Een ander voorbeeld is de al bestaande samenwerking tussen Rijkswaterstaat en Defensie om geluidsoverlast van overvliegende helikopters bij Vliegbasis Gilze-Rijen te verminderen. Rijkswaterstaat brengt expertise in op het gebied van gevelisolatie, opgedaan bij woningen langs snelwegen, spoorlijnen en luchthavens. Om de leefbaarheid in de omgeving te verbeteren werkt Defensie bovendien samen met omwonenden, een stichting tegen geluidsoverlast en de gemeente Gilze-Rijen.

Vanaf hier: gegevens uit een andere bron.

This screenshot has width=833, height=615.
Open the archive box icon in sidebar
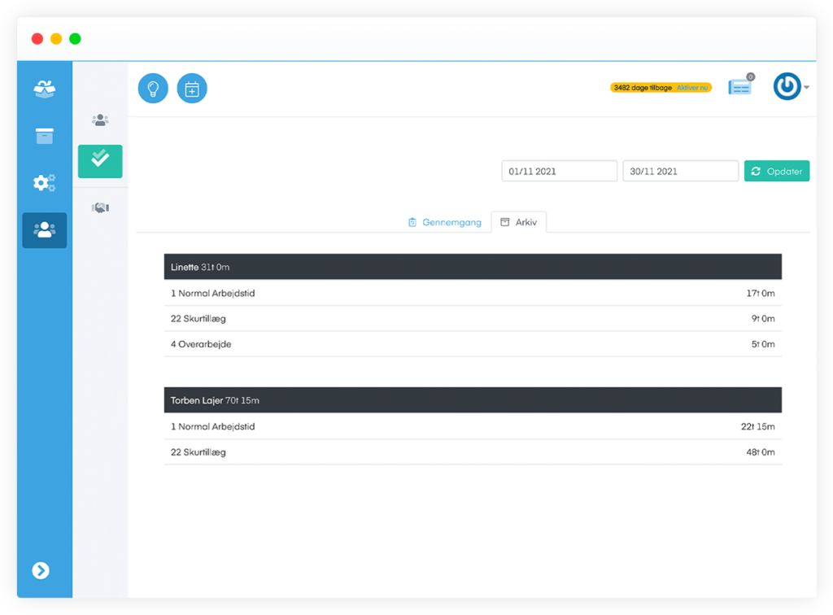pyautogui.click(x=45, y=136)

Nog een ander voorbeeld is de nieuwe NAVO-norm. Die kan ten koste gaan van het klimaat, bijvoorbeeld door hogere CO₂-uitstoot en minder middelen voor klimaatbeleid door stijgende defensie-uitgaven. Tegelijk kan ze de energietransitie stimuleren. Investeringen in infrastructuur die nodig is om in oorlogstijd troepen te verplaatsen – zoals havens, bruggen, wegen en spoorlijnen – bieden kansen voor onderhoud én duurzame innovaties. Omdat veel infrastructuur in publieke handen is, kunnen overheden – ook provincies en gemeenten – hier via aanbestedingen gericht op sturen.

Brede welvaart als uitgangspunt

Wanneer brede welvaart, voorbij economische groei alleen, als uitgangspunt wordt genomen, kunnen veiligheid en duurzaamheid worden geïntegreerd in één samenhangende strategie. Dat betekent niet dat beide belangen altijd volledig verenigbaar zijn, of dat alle spanningen daarmee verdwijnen – niet die tussen de korte en lange termijn, en ook niet die tussen verschillende bestuurslagen.

In de casus van het versnellen van defensie-gerelateerde projecten hoeft duurzaamheid niet ondergeschikt te zijn aan veiligheid. Met een doordachte aanpak kunnen verschillende waarden en belangen op slimme wijze met elkaar worden verbonden, en hoeven we spanningen niet te negeren of te blijven hangen in complexiteit.